遗传算法及scala实现见文章：https://blog.csdn.net/hgy0403/article/details/81287490

Tpot的涉及到的建模过程，以TPOT light为例主要有3块：Classifiers、Preprocesssors、Selectors，tpot的遗传算法优化是以pipeline为基础的，也就是说pipeline就相当于基因序列。通过构建初始pipeline，再经过遗传算法中的交叉、变异最终生成符合条件的模型效果较好的pipeline。我们从最优的那一代中选取其中建模效果最好的pipeline即可，tpot是基于sklearn框架的，它本身不去实现我们常用的分类回归等算法。而是通过遗传算法优化pipeline。也就是从中选出最优的数据处理、特征选择、分类算法的组合。

先来个简单的tpot的使用实例：

#!/usr/local/bin/python
# -*- coding:utf-8 -*-
from tpot import TPOTClassifier
from sklearn.datasets import load_iris
from sklearn.datasets import load_digits
from sklearn.model_selection import train_test_split

iris = load_digits()
iris.data[0:5], iris.target
print iris
X_train, X_test, y_train, y_test = train_test_split(iris.data, iris.target,
                                                    train_size=0.75, test_size=0.25)
X_train.shape, X_test.shape, y_train.shape, y_test.shape

tpot = TPOTClassifier(verbosity=2, max_time_mins=2,config_dict="TPOT light",population_size=10,mutation_rate=0.9,crossover_rate=0.1)
tpot.fit(X_train, y_train)
print(tpot.score(X_test, y_test))

运行结果如下：

核心源码解读（源码较简单只要找到算法核心代码部分，阅读不难，这里只展示核心代码部分）：

1、初始群体的生成

这段代码可以看出，pipeline的构建是通过生成不同深度的树类构建初始pipeline的，大致过程是先确定树的深度，从Classifiers中选择一个分类器放入树的顶端，接下来构建分类器的参数，以上均为随机选取。
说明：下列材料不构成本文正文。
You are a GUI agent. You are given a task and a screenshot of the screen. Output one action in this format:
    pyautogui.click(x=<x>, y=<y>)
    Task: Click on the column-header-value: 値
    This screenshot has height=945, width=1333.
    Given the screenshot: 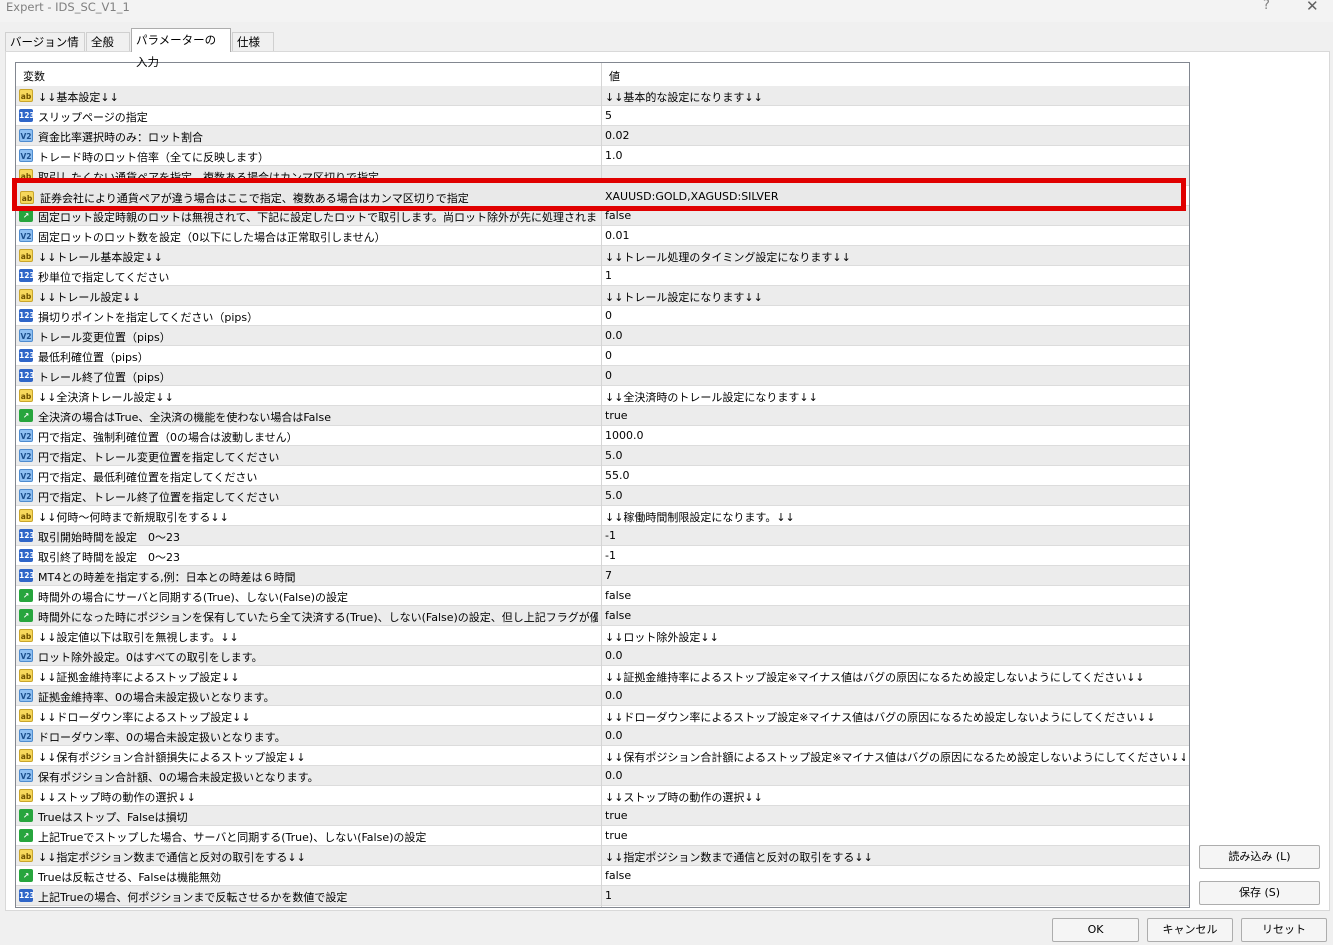 What is the action you would take?
    pyautogui.click(x=614, y=76)
    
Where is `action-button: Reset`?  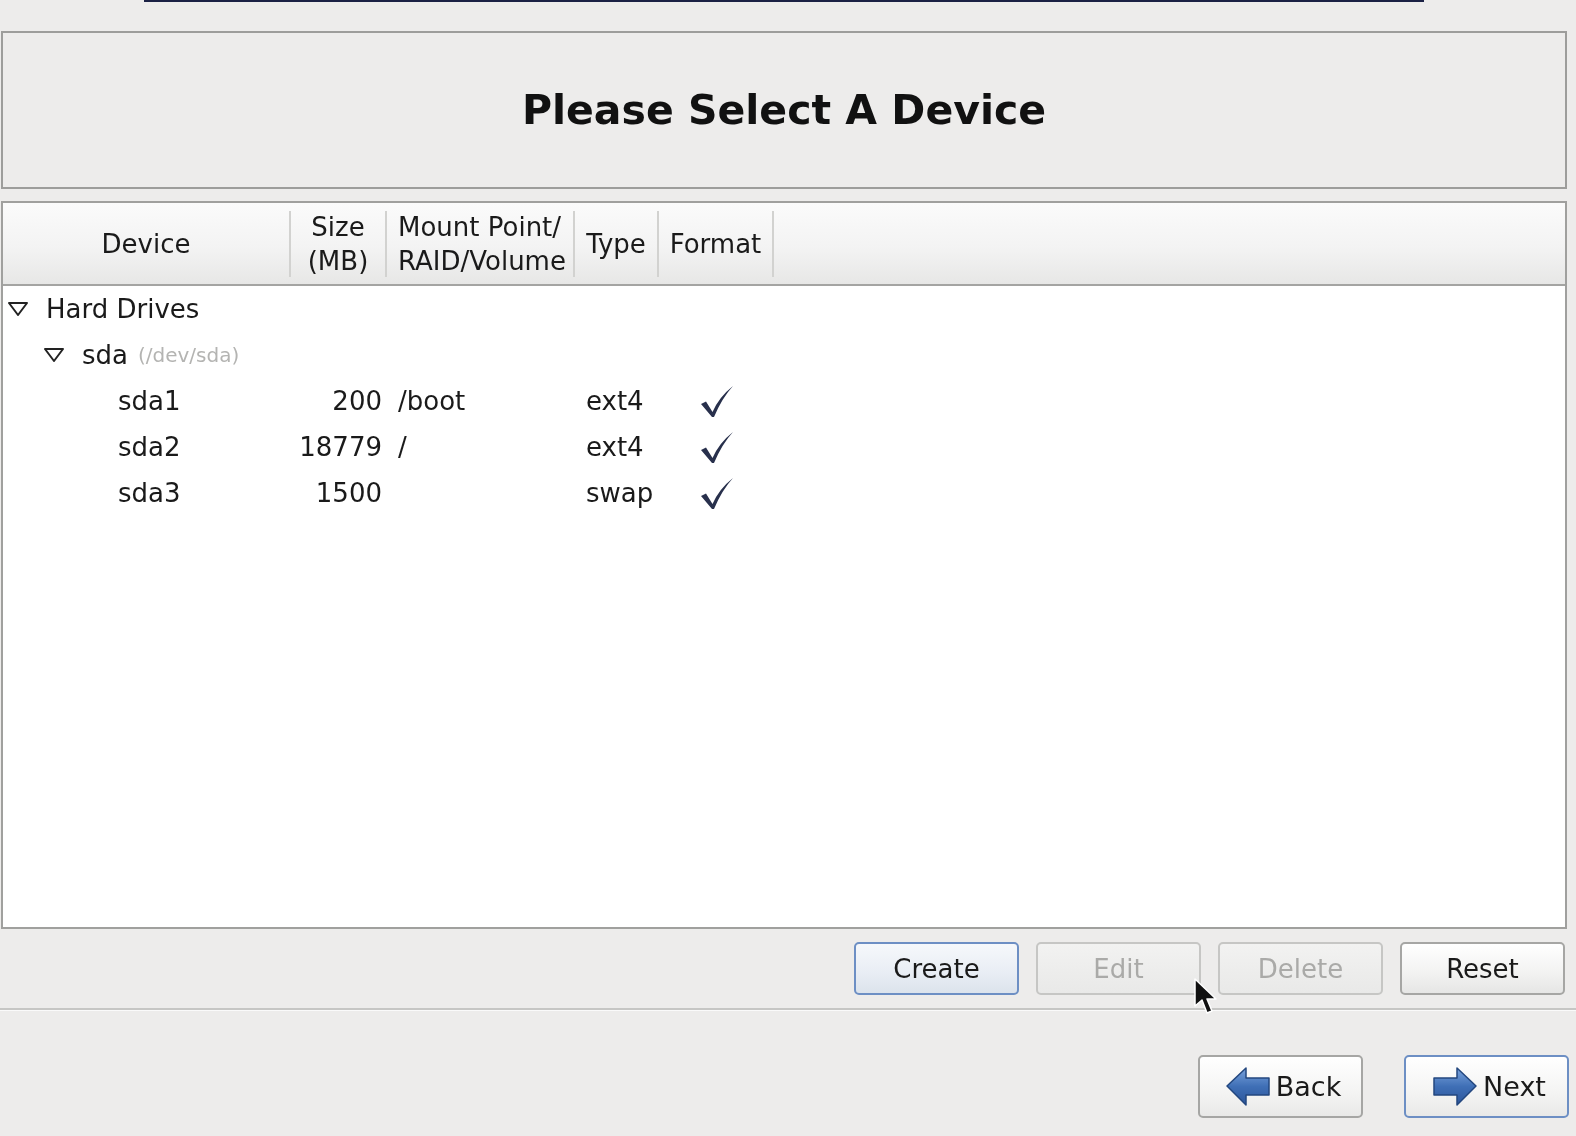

如果树的深度大于1，则还需要从Preprocesssors、Selectors中选择算子加入到pipeline中，还要进行参数初始化.

    def _generate(self, pset, min_, max_, condition, type_=None):
        """Generate a Tree as a list of lists.

        The tree is build from the root to the leaves, and it stop growing when
        the condition is fulfilled.

        Parameters
        ----------
        pset: PrimitiveSetTyped
            Primitive set from which primitives are selected.
        min_: int
            Minimum height of the produced trees.
        max_: int
            Maximum Height of the produced trees.
        condition: function
            The condition is a function that takes two arguments,
            the height of the tree to build and the current
            depth in the tree.
        type_: class
            The type that should return the tree when called, when
            :obj:None (default) no return type is enforced.

        Returns
        -------
        individual: list
            A grown tree with leaves at possibly different depths
            dependending on the condition function.
        """
        if type_ is None:
            type_ = pset.ret
        expr = []
        height = np.random.randint(min_, max_)
        stack = [(0, type_)]
        while len(stack) != 0:
            depth, type_ = stack.pop()

            # We've added a type_ parameter to the condition function
            if condition(height, depth, type_):
                try:
                    term = np.random.choice(pset.terminals[type_])
                except IndexError:
                    _, _, traceback = sys.exc_info()
                    raise IndexError(
                        'The gp.generate function tried to add '
                        'a terminal of type {}, but there is'
                        'none available. {}'.format(type_, traceback)
                    )
                if inspect.isclass(term):
                    term = term()
                expr.append(term)
            else:
                try:
                    prim = np.random.choice(pset.primitives[type_])
                except IndexError:
                    _, _, traceback = sys.exc_info()
                    raise IndexError(
                        'The gp.generate function tried to add '
                        'a primitive of type {}, but there is'
                        'none available. {}'.format(type_, traceback)
                    )
                expr.append(prim)
                for arg in reversed(prim.args):
                    stack.append((depth + 1, arg))
        return expr

2、适应性值评估检测

    def _evaluate_individuals(self, individuals, features, target, sample_weight=None, groups=None):
        """Determine the fit of the provided individuals.

        Parameters
        ----------
        individuals: a list of DEAP individual
            One individual is a list of pipeline operators and model parameters that can be
            compiled by DEAP into a callable function
        features: numpy.ndarray {n_samples, n_features}
            A numpy matrix containing the training and testing features for the individual's evaluation
        target: numpy.ndarray {n_samples}
            A numpy matrix containing the training and testing target for the individual's evaluation
        sample_weight: array-like {n_samples}, optional
            List of sample weights to balance (or un-balanace) the dataset target as needed
        groups: array-like {n_samples, }, optional
            Group labels for the samples used while splitting the dataset into train/test set

        Returns
        -------
        fitnesses_ordered: float
            Returns a list of tuple value indicating the individual's fitness
            according to its performance on the provided data

        """

        operator_counts, eval_individuals_str, sklearn_pipeline_list, stats_dicts = self._preprocess_individuals(individuals)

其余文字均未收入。